Why I don’t go to church

It’s hard to get past patriarchy when it’s all around you in church

Pedestals are for statues, not real women.

Pedestals are for statues, not real women.

I’ve been to Christian churches perhaps a little more than a dozen times in my life. The count doesn’t include the times I attended church weddings, although at one of them, the “church” looked more like a warehouse, and the minister told the bride she must obey her husband for the rest of her life.

My nonreligious family never expected me to subscribe to an organized religion, which meant I freely drew my own conclusions about the importance of church, and I found some value. Church brings joy, hope and community to people. It’s a place to pray and engage in unquestioning belief, something of a relief in our science-driven world.

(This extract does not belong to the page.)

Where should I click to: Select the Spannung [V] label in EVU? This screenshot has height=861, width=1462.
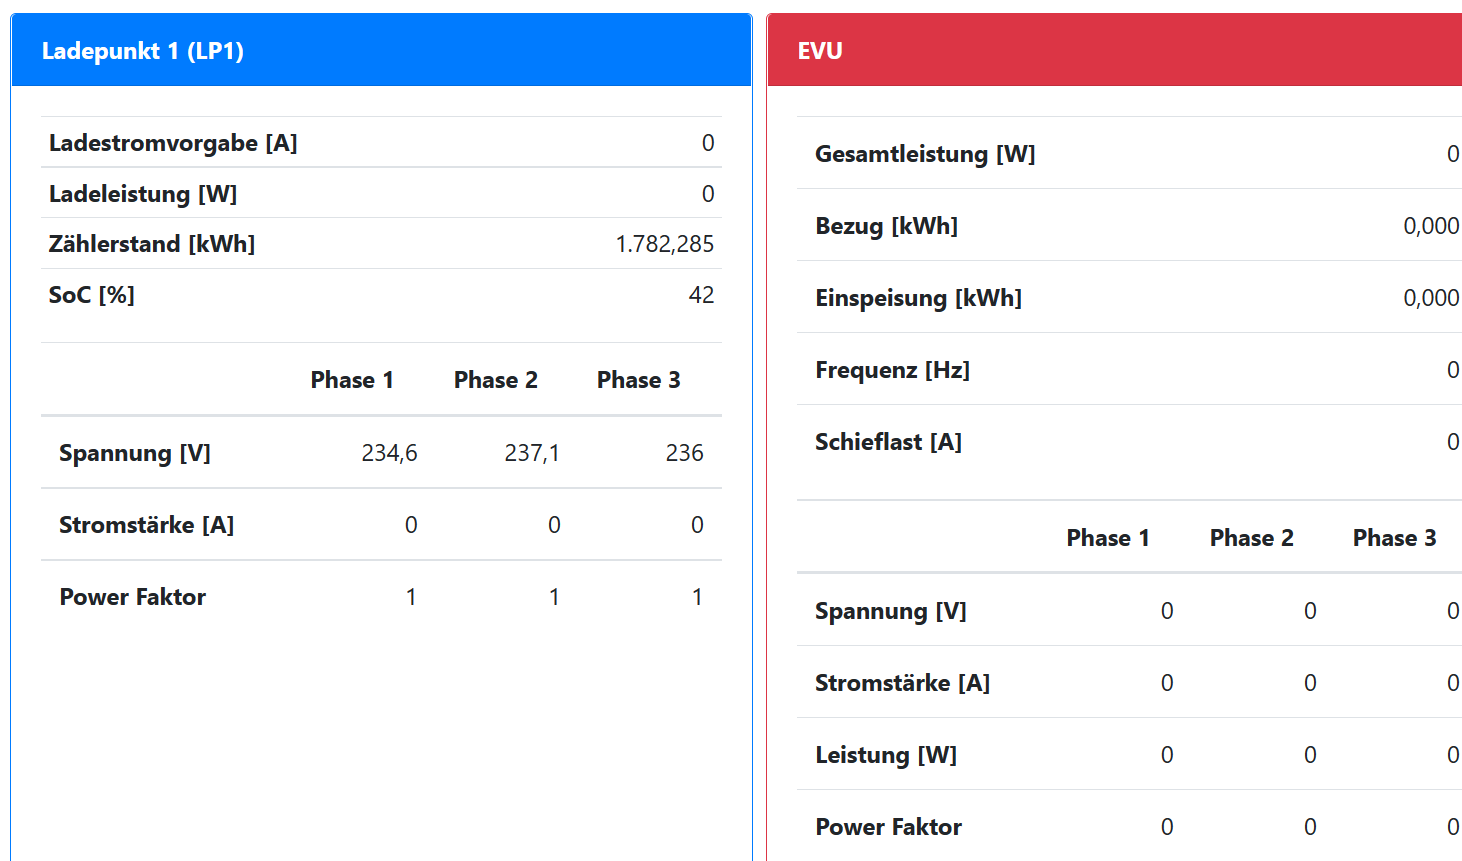click(x=890, y=611)
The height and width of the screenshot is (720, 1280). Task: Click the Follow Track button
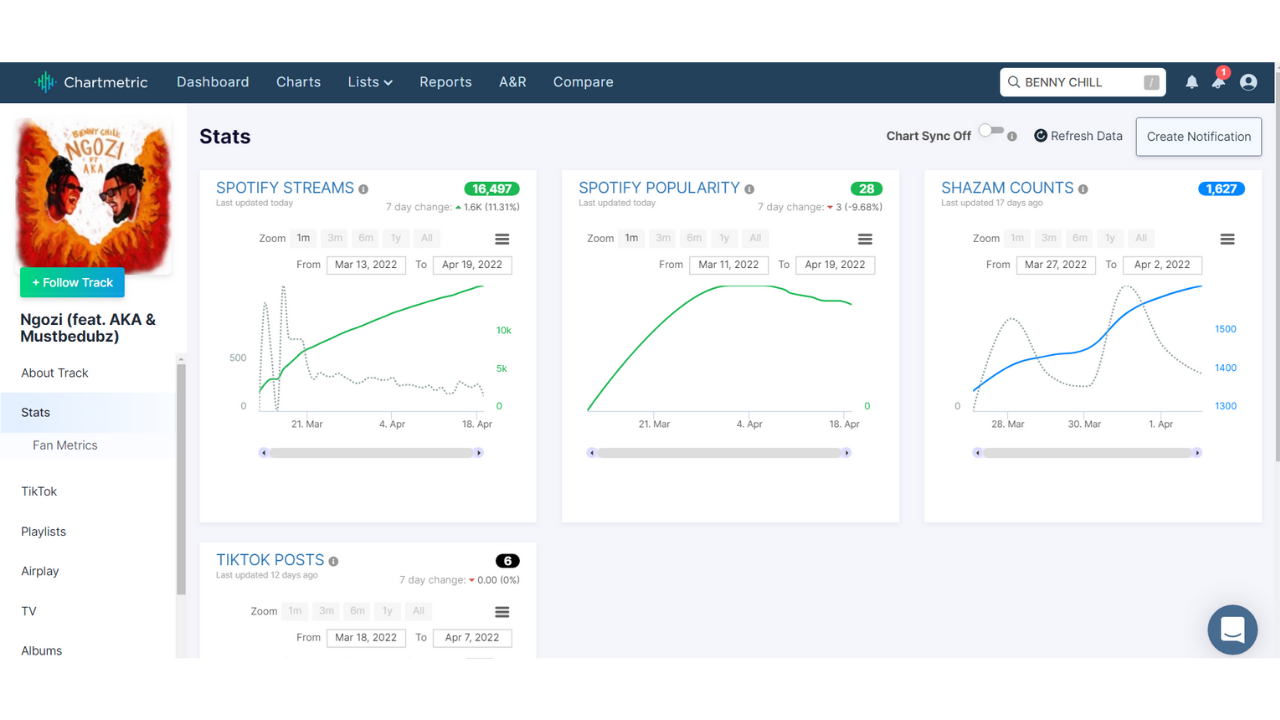(72, 283)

But in the Christian tradition, church also represents something else: a patriarchal institution that promotes the subordination of women. This is why I don’t go to church.

Do you think I’m exaggerating about it? Consider this: Last October, more than 6,000 women gathered in Chicago for the True Woman conference, basically an evangelical movement that calls for a return to the biblical pattern of womanhood.

This concept of “womanhood” means submissiveness to men, paired nicely with modesty and gentleness of spirit. A speaker at the conference, according to an online transcript, said he doesn’t like wimpy women, but “a brash, pushy, loud, controlling, sassy, uppity, arrogant Amazon is not the opposite.” He equated a nonwimpy woman with one who is down on her knees.

This movement openly calls for women to return to the home, otherwise known as the “private sphere.” In 1950, 30 percent of American women worked in the labor force, a figure that has almost doubled in a half century. In the eyes of a True Woman, this is a travesty.

“Men and women are both created in the image of God and are equal in value and dignity, but they have distinct roles and functions in the home and in the church,” reads a line from the True Woman pledge, which currently has almost 8,000 signatures. They want 100,000.

The True Woman movement is a patriarchal movement. It opposes the feminist movement, which is blamed for having destroyed our culture; positioning men and women as equal, they say, causes confusion over “God-created” gender roles. Nancy Leigh DeMoss—an author whose books have sold more than a million copies—dreamed up the True Woman movement as part of Life Action Revival Ministries.

The True Woman pledge also states, “We are called as women to affirm and encourage men as they seek to express godly masculinity, and to honor and support God-ordained male leadership in the home and in the church.” That means that a good Christian woman must allow her husband to lead, protect and provide in the home in greater service of “Him” and “His Kingdom.”

Some Christian churches continue to act as a powerful arbiter of social systems that restrict women’s autonomy; for instance, condemning birth control and abortion, and demanding that young women pledge their purity to their fathers until they are passed on to a husband.

And so to me, “church” represents a place where women are considered the original sinner, the downfall of civilization. Women must be relegated to the home, to subservience, so men don’t have to worry as much.

I have, on occasion, felt the presence of something greater within the confines of four human-built walls. When I briefly lived in Italy, I was awed by the ornate architecture, stunning stained-glass windows and rich sounds of organs in the dozens of beautiful Catholic cathedrals I visited.

It’s likely I’ll visit a church again in my life; but hopefully, as in my visits in Europe, it will be to soak up the beauty and not for “lessons” in gender roles.